## Goal of the exercise
Your copy should hold exactly the lines from the one containing "Open the hamburger menu button" through the last line of the entries, and no pictures.

-------- Supplied data --------

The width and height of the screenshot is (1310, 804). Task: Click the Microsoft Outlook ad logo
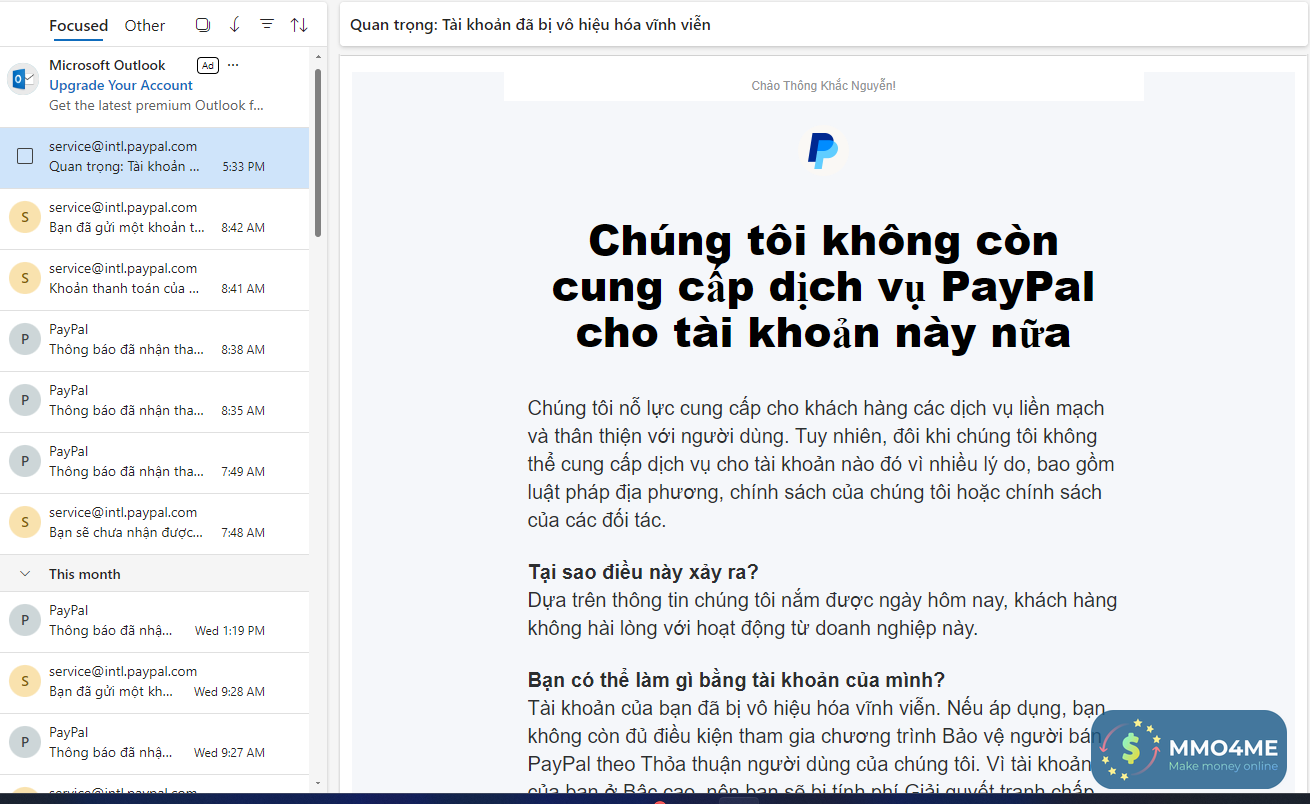coord(23,79)
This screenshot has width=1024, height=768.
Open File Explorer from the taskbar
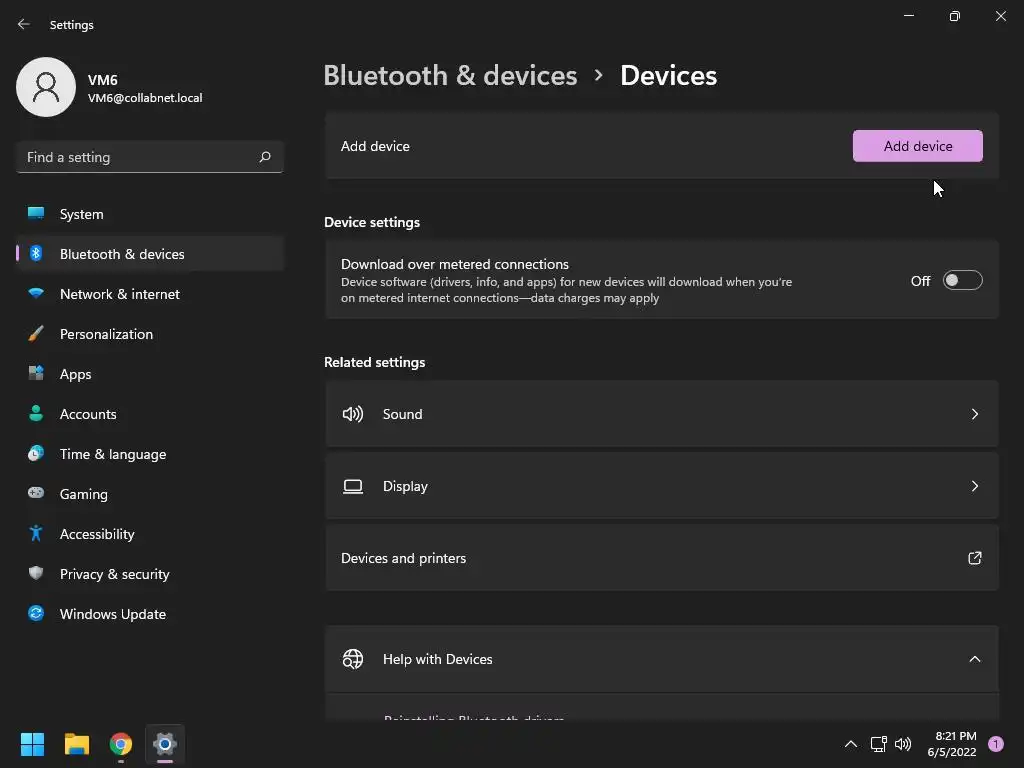pyautogui.click(x=77, y=744)
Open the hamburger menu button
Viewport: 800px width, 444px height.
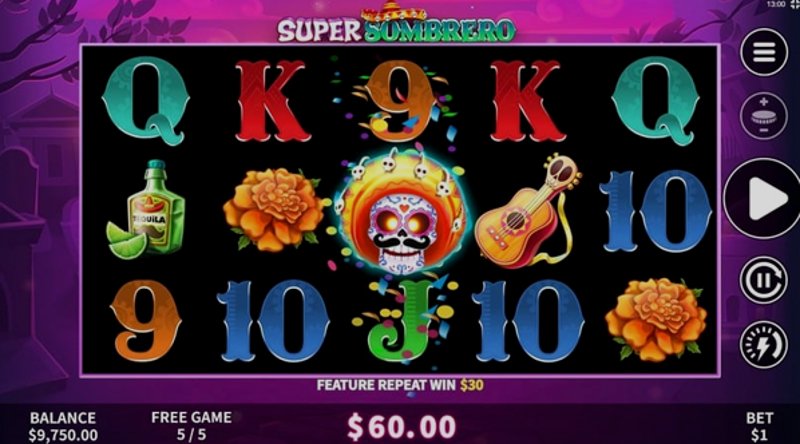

--------

## Task solution
Open the hamburger menu button
Viewport: 800px width, 444px height.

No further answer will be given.